Return only the number of lines in the data below where the word "Success" appears.

(Pixel coordinate grounding data)
━━━━━━━━

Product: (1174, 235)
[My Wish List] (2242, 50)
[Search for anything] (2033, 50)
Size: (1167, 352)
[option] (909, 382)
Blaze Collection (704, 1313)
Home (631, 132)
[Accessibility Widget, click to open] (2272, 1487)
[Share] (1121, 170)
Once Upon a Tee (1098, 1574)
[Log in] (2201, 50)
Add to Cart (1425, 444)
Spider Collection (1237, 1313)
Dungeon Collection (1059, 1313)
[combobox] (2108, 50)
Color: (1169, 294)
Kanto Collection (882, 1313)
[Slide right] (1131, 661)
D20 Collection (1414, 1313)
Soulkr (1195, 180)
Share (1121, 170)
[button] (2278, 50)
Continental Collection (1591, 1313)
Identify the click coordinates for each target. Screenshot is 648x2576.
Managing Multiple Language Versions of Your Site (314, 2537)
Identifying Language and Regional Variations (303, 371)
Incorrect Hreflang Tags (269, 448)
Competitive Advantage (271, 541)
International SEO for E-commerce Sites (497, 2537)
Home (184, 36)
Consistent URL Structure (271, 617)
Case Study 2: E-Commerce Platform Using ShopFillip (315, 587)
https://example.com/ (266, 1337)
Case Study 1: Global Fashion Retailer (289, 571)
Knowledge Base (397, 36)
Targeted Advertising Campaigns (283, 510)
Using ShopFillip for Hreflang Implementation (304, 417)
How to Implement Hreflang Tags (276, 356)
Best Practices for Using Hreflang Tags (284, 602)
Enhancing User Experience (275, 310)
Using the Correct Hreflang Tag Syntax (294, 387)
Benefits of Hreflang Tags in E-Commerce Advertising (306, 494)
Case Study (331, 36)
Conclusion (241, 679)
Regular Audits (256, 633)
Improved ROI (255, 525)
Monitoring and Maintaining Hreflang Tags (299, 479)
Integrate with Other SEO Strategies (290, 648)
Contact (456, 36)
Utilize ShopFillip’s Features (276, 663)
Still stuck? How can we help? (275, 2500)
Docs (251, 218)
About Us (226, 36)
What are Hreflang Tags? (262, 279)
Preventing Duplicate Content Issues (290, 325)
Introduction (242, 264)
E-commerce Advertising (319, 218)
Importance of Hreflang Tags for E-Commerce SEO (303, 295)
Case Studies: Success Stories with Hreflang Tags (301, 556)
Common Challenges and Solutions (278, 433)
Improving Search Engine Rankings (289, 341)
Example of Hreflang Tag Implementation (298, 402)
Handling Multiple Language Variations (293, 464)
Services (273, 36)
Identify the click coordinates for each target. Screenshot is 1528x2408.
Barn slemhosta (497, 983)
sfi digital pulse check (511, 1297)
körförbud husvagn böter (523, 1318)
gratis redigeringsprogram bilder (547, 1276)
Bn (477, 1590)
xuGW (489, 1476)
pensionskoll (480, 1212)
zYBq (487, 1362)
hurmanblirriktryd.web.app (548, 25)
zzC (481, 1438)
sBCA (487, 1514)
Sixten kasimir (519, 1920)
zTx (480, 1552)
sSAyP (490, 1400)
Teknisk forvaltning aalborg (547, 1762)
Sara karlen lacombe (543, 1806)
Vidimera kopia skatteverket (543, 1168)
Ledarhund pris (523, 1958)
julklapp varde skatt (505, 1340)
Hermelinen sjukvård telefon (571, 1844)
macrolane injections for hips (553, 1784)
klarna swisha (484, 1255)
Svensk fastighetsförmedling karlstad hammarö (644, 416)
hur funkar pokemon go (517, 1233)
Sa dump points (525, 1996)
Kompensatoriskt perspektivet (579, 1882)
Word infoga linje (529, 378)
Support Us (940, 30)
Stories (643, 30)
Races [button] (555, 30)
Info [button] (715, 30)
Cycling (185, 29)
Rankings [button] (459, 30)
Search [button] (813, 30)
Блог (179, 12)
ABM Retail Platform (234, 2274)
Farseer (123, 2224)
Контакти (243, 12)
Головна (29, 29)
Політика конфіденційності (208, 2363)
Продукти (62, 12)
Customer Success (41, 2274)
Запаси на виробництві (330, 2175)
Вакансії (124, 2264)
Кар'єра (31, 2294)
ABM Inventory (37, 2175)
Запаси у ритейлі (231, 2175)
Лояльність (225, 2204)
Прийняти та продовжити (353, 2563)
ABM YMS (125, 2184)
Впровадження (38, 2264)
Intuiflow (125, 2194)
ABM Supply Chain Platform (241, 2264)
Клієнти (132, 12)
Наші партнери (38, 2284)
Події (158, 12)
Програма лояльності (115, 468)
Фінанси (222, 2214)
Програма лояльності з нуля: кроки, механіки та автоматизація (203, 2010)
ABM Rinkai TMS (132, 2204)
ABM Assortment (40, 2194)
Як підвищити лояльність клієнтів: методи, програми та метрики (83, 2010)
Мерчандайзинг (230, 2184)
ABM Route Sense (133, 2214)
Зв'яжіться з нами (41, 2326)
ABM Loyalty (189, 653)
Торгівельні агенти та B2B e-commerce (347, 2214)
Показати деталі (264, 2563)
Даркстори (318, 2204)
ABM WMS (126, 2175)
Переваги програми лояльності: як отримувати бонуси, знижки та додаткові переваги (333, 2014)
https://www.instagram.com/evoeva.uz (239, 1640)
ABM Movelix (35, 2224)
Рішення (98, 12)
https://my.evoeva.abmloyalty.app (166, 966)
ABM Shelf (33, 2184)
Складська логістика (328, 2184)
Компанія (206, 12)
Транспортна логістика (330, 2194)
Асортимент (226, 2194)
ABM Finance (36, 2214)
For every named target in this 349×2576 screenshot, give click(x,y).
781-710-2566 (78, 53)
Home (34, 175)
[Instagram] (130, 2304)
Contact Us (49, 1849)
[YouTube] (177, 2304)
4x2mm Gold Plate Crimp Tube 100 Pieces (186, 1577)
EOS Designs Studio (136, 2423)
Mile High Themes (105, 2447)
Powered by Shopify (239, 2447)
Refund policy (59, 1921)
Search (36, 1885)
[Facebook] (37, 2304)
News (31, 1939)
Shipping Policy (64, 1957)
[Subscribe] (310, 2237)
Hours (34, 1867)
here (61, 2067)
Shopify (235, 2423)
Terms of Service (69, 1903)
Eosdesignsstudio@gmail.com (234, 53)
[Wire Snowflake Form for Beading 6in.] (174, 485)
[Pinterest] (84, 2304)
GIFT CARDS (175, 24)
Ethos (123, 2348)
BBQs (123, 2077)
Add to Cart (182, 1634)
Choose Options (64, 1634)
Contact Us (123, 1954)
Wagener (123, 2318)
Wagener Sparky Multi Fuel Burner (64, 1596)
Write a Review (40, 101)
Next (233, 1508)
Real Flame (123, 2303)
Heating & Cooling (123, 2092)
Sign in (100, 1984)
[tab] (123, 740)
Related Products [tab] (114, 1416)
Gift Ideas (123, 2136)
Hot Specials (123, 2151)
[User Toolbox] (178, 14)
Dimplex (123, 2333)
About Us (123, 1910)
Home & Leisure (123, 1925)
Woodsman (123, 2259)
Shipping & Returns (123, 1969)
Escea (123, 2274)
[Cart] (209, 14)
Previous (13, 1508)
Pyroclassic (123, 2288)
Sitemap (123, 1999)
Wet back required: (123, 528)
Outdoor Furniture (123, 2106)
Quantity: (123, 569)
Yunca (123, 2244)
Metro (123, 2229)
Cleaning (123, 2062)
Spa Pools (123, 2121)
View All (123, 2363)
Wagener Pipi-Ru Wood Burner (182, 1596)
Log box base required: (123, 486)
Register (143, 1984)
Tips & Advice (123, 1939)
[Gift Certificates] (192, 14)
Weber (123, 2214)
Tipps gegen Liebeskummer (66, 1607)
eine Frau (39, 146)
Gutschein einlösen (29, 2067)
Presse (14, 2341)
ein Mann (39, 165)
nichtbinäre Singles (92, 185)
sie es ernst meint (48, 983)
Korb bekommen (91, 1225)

━━━━━━━━

> [SOLVED EXERCISE]: 2